Working around, over and through what he calls “jumbled input,” the three-time Emmy award-winning writer/producer, best-selling author, and Chairman of Cannell Studios has spent 35 years writing. Cannell has created or co-created more than 38 shows, including The Rockford Files, The A-Team, 21 Jump Street, The Commish and Wiseguy.
Peter Roth, president, Warner Bros. Television, says, “He’s actually not only the most talented man that I’ve ever worked with, he’s frankly one of the most prolific writers. He has a facility as a writer unlike any I’ve ever met.”
In 1995, Cannell’s debut novel, The Plan, became a national bestseller. He followed that book’s success with more bestsellers: Final Victim, Riding the Snake, The Devil’s Work-shop and King Con. Cannell’s sixth novel, The Tin Collectors, came out in January 2001.
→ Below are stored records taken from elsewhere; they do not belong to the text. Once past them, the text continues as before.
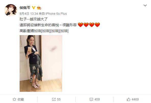This screenshot has height=103, width=151.
Task: Open the post timestamp 8月4日 13:34
Action: 29,14
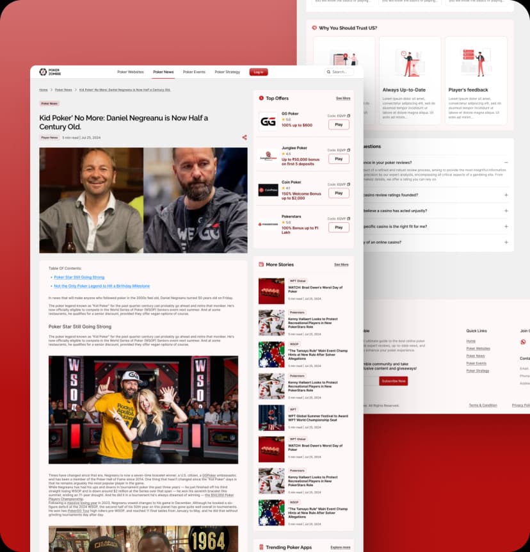Click the WhatsApp icon in footer
The height and width of the screenshot is (552, 530).
[523, 342]
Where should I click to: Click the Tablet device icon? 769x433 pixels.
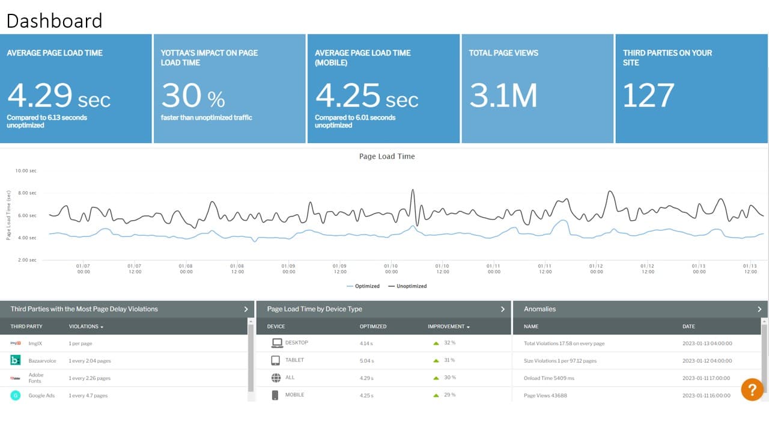click(x=276, y=360)
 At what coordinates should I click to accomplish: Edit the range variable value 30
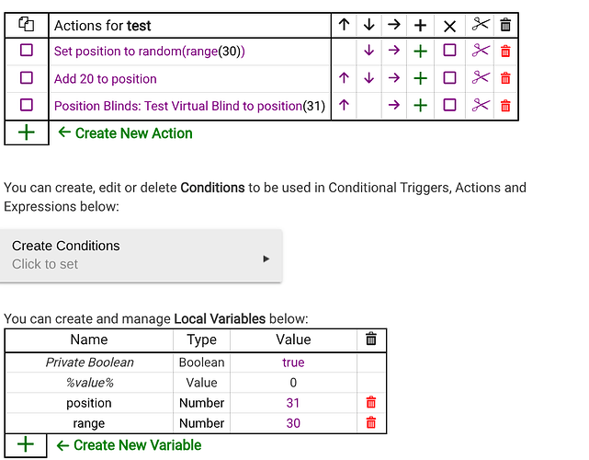point(293,423)
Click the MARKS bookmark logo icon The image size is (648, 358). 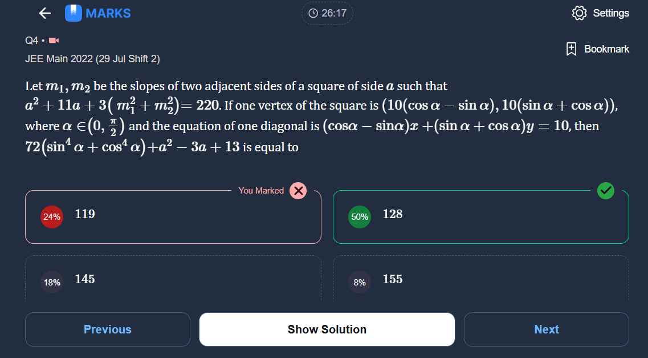coord(74,13)
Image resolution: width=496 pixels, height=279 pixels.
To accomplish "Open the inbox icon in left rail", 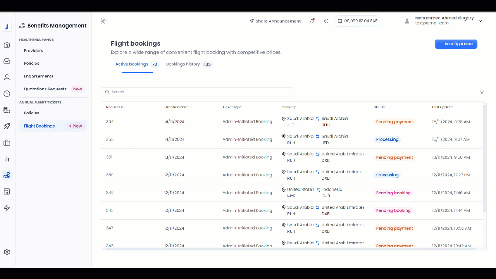I will [x=7, y=61].
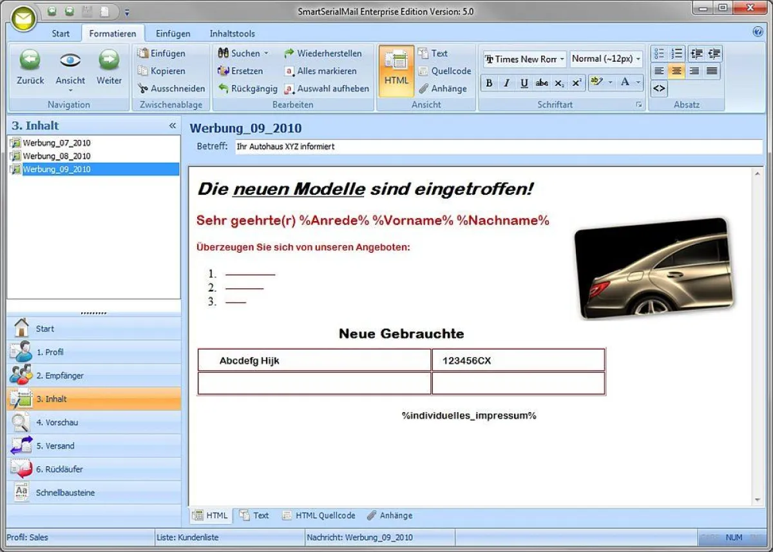Click the insert source code <> icon

click(658, 88)
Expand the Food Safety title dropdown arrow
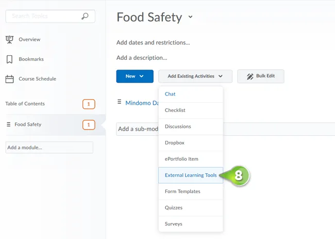 coord(190,17)
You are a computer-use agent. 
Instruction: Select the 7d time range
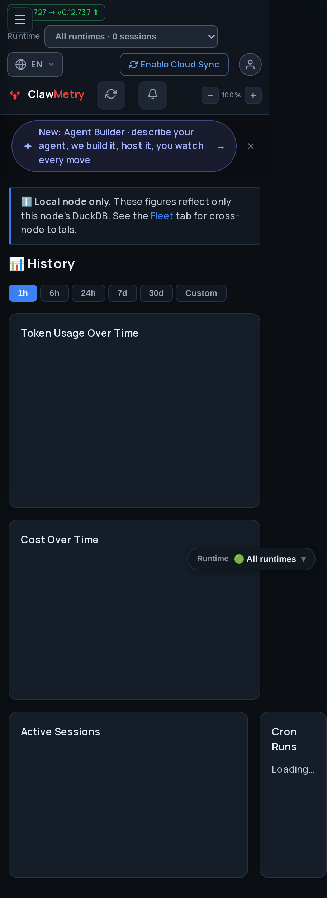[x=123, y=293]
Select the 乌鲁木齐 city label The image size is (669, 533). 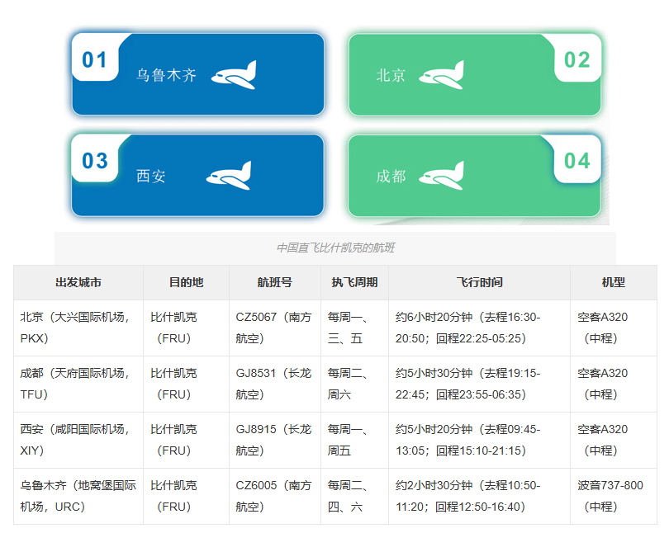pos(167,76)
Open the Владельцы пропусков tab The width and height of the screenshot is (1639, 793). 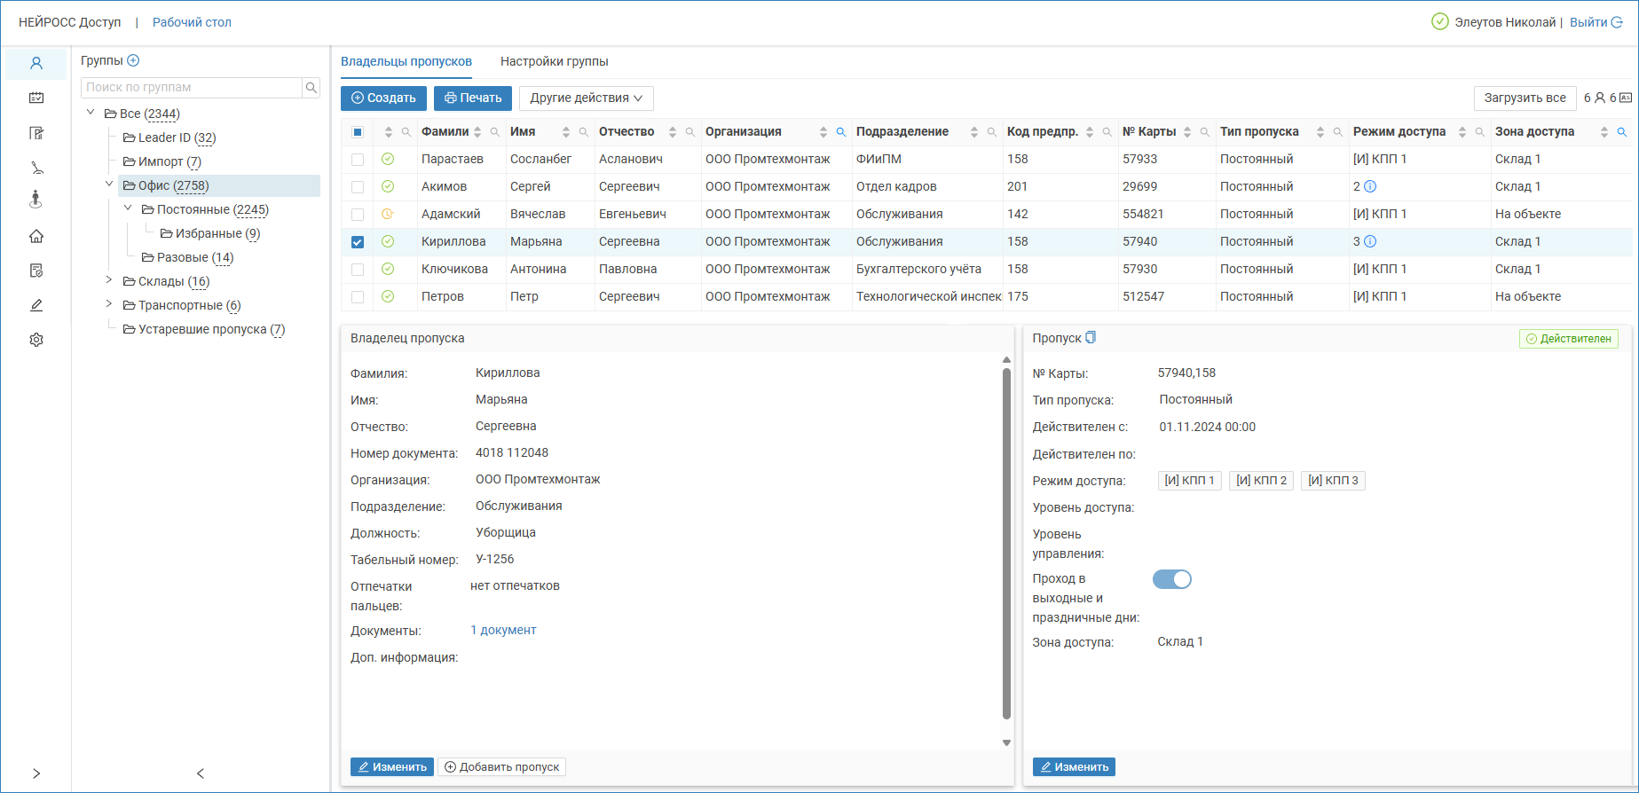(406, 61)
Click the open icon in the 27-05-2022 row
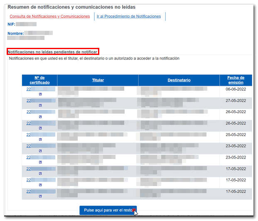Screen dimensions: 258x221 (x=40, y=106)
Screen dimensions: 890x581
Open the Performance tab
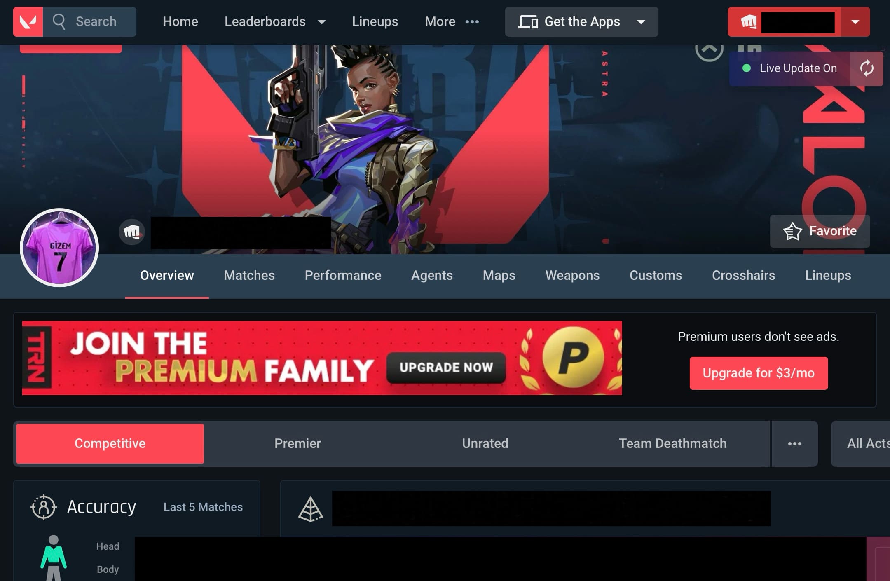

In 1979, Cannell formed his own production company, Stephen J. Cannell Productions. Seven years later, he formed The Cannell Studios, which excelled in production (films, mini-series, commercials), merchandis-ing, and first-run/off-network programming. It was purchased by New World Communications Group in 1995. Currently, Cannell has a variety of television and film projects lined up and other films in development with Fox 2000, Disney, CBS and Paramount Television. Cannell was the recipient of the Mystery Writer’s Award in 1975 and the Monte Carlo Television Markets Showman of the Year Award in 2001.
As a spokesperson today on the subject of dyslexia, Cannell sponsored and performed in Gifts of Greatness, an educational video. Cannell says that his real fear for “dyslexic people is not that they have to struggle with jumbled input or that they can’t spell but that they will quit on themselves before they get out of school.”
Ralph Salisbury, poet, fiction writer and professor emeritus from the UO English Department says, “As a TV writer and producer and as an author of well-informed anti-crime novels, Steve Cannell has realized the talent I first saw in a University of Oregon under-graduate writing class. He has struggled and prevailed against dyslexia. He deserves our admiration.”